-- start Given data --
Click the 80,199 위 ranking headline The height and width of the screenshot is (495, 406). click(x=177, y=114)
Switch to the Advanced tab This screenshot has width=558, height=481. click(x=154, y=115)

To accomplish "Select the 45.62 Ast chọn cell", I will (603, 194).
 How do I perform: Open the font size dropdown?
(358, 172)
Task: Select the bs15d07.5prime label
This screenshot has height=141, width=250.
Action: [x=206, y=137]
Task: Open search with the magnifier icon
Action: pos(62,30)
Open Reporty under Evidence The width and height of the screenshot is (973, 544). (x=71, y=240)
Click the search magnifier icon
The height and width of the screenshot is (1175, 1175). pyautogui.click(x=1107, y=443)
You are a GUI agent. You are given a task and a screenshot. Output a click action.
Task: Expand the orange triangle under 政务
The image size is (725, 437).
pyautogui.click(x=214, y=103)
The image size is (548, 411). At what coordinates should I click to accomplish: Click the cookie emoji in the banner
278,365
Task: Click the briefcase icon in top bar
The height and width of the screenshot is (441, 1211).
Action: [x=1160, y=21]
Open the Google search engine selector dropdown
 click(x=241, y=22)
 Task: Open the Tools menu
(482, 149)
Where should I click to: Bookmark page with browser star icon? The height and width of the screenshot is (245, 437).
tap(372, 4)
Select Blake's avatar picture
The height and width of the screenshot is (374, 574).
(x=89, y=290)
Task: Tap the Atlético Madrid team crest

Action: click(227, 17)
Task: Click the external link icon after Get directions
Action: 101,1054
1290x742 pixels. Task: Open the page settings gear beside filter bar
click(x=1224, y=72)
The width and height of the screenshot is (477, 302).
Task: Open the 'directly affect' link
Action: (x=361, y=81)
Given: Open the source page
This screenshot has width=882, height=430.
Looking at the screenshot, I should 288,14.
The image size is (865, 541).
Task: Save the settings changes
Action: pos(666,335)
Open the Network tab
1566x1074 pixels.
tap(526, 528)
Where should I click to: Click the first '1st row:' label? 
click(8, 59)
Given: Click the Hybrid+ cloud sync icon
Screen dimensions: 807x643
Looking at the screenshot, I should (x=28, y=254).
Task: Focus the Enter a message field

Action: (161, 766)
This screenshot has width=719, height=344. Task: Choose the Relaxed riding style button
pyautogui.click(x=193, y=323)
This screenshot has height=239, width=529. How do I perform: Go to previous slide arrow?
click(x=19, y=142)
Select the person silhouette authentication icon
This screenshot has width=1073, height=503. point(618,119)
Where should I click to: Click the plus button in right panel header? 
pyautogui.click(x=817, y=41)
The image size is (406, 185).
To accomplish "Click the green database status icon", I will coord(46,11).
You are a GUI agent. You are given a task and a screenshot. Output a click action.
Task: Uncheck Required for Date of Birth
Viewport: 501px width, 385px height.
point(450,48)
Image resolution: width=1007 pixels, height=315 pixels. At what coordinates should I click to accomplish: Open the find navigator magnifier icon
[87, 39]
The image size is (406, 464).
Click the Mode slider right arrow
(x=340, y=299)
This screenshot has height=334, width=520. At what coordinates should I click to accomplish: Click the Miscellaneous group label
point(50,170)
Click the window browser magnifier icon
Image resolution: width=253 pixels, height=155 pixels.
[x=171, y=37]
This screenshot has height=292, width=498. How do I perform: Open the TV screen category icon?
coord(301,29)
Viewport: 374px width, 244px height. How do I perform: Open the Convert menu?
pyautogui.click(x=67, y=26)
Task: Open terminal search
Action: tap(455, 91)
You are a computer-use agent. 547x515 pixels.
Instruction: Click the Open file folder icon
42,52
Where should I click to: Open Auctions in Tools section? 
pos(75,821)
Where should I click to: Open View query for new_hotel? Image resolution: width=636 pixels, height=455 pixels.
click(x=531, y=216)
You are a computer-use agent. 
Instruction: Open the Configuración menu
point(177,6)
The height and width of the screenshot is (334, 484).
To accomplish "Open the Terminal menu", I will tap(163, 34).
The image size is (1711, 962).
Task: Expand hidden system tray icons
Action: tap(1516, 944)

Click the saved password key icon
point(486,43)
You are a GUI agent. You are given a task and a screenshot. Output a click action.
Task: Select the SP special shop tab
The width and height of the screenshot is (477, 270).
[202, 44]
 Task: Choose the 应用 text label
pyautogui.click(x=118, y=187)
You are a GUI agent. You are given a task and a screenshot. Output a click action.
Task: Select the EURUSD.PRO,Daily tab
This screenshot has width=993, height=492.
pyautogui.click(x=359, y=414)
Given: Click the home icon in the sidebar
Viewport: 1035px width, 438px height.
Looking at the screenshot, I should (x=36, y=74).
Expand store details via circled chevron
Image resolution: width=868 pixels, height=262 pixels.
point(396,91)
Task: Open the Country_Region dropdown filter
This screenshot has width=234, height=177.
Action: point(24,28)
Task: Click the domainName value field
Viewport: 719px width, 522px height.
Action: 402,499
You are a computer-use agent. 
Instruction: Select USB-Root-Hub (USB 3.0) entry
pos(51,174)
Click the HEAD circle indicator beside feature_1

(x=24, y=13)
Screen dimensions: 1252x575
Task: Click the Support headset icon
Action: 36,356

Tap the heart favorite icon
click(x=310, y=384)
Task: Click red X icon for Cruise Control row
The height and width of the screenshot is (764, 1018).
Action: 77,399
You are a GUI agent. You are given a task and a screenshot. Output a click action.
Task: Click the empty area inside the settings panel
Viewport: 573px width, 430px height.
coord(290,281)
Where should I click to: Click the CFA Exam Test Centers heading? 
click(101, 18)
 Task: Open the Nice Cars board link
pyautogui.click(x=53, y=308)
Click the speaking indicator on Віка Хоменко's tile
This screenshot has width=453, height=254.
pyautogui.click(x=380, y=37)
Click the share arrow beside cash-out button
-- end Given data --
Aim of the exercise: Copy every one of the items above word for word, without changing anything.

Reply to the exercise:
Click the 80,199 위 ranking headline The height and width of the screenshot is (495, 406). click(x=177, y=114)
Switch to the Advanced tab This screenshot has width=558, height=481. click(x=154, y=115)

To accomplish "Select the 45.62 Ast chọn cell", I will (603, 194).
 How do I perform: Open the font size dropdown?
(358, 172)
Task: Select the bs15d07.5prime label
This screenshot has height=141, width=250.
Action: [x=206, y=137]
Task: Open search with the magnifier icon
Action: pos(62,30)
Open Reporty under Evidence The width and height of the screenshot is (973, 544). (x=71, y=240)
Click the search magnifier icon
The height and width of the screenshot is (1175, 1175). pyautogui.click(x=1107, y=443)
You are a GUI agent. You are given a task and a screenshot. Output a click action.
Task: Expand the orange triangle under 政务
The image size is (725, 437).
pyautogui.click(x=214, y=103)
The image size is (548, 411). At what coordinates should I click to accomplish: Click the cookie emoji in the banner
278,365
Task: Click the briefcase icon in top bar
The height and width of the screenshot is (441, 1211).
Action: [x=1160, y=21]
Open the Google search engine selector dropdown
 click(x=241, y=22)
 Task: Open the Tools menu
(482, 149)
Where should I click to: Bookmark page with browser star icon? The height and width of the screenshot is (245, 437).
tap(372, 4)
Select Blake's avatar picture
The height and width of the screenshot is (374, 574).
(x=89, y=290)
Task: Tap the Atlético Madrid team crest

Action: click(227, 17)
Task: Click the external link icon after Get directions
Action: 101,1054
1290x742 pixels. Task: Open the page settings gear beside filter bar
click(x=1224, y=72)
The width and height of the screenshot is (477, 302).
Task: Open the 'directly affect' link
Action: (x=361, y=81)
Given: Open the source page
This screenshot has width=882, height=430.
Looking at the screenshot, I should 288,14.
The image size is (865, 541).
Task: Save the settings changes
Action: pos(666,335)
Open the Network tab
1566x1074 pixels.
tap(526, 528)
Where should I click to: Click the first '1st row:' label? 
click(8, 59)
Given: Click the Hybrid+ cloud sync icon
Screen dimensions: 807x643
Looking at the screenshot, I should (x=28, y=254).
Task: Focus the Enter a message field

Action: (161, 766)
This screenshot has width=719, height=344. Task: Choose the Relaxed riding style button
pyautogui.click(x=193, y=323)
This screenshot has height=239, width=529. How do I perform: Go to previous slide arrow?
click(x=19, y=142)
Select the person silhouette authentication icon
This screenshot has width=1073, height=503. point(618,119)
Where should I click to: Click the plus button in right panel header? 
pyautogui.click(x=817, y=41)
The image size is (406, 185).
To accomplish "Click the green database status icon", I will coord(46,11).
You are a GUI agent. You are given a task and a screenshot. Output a click action.
Task: Uncheck Required for Date of Birth
Viewport: 501px width, 385px height.
point(450,48)
Image resolution: width=1007 pixels, height=315 pixels. At what coordinates should I click to accomplish: Open the find navigator magnifier icon
[87, 39]
The image size is (406, 464).
Click the Mode slider right arrow
(x=340, y=299)
This screenshot has height=334, width=520. At what coordinates should I click to accomplish: Click the Miscellaneous group label
point(50,170)
Click the window browser magnifier icon
Image resolution: width=253 pixels, height=155 pixels.
[x=171, y=37]
This screenshot has height=292, width=498. How do I perform: Open the TV screen category icon?
coord(301,29)
Viewport: 374px width, 244px height. How do I perform: Open the Convert menu?
pyautogui.click(x=67, y=26)
Task: Open terminal search
Action: tap(455, 91)
You are a computer-use agent. 547x515 pixels.
Instruction: Click the Open file folder icon
42,52
Where should I click to: Open Auctions in Tools section? 
pos(75,821)
Where should I click to: Open View query for new_hotel? Image resolution: width=636 pixels, height=455 pixels.
click(x=531, y=216)
You are a computer-use agent. 
Instruction: Open the Configuración menu
point(177,6)
The height and width of the screenshot is (334, 484).
To accomplish "Open the Terminal menu", I will tap(163, 34).
The image size is (1711, 962).
Task: Expand hidden system tray icons
Action: tap(1516, 944)

Click the saved password key icon
point(486,43)
You are a GUI agent. You are given a task and a screenshot. Output a click action.
Task: Select the SP special shop tab
The width and height of the screenshot is (477, 270).
[202, 44]
 Task: Choose the 应用 text label
pyautogui.click(x=118, y=187)
You are a GUI agent. You are given a task and a screenshot. Output a click action.
Task: Select the EURUSD.PRO,Daily tab
This screenshot has width=993, height=492.
pyautogui.click(x=359, y=414)
Given: Click the home icon in the sidebar
Viewport: 1035px width, 438px height.
Looking at the screenshot, I should (x=36, y=74).
Expand store details via circled chevron
Image resolution: width=868 pixels, height=262 pixels.
point(396,91)
Task: Open the Country_Region dropdown filter
This screenshot has width=234, height=177.
Action: point(24,28)
Task: Click the domainName value field
Viewport: 719px width, 522px height.
Action: 402,499
You are a computer-use agent. 
Instruction: Select USB-Root-Hub (USB 3.0) entry
pos(51,174)
Click the HEAD circle indicator beside feature_1

(x=24, y=13)
Screen dimensions: 1252x575
Task: Click the Support headset icon
Action: 36,356

Tap the heart favorite icon
click(x=310, y=384)
Task: Click red X icon for Cruise Control row
The height and width of the screenshot is (764, 1018).
Action: 77,399
You are a GUI agent. You are given a task and a screenshot. Output a click action.
Task: Click the empty area inside the settings panel
Viewport: 573px width, 430px height.
coord(290,281)
Where should I click to: Click the CFA Exam Test Centers heading? 
click(101, 18)
 Task: Open the Nice Cars board link
pyautogui.click(x=53, y=308)
Click the speaking indicator on Віка Хоменко's tile
This screenshot has width=453, height=254.
pyautogui.click(x=380, y=37)
Click the share arrow beside cash-out button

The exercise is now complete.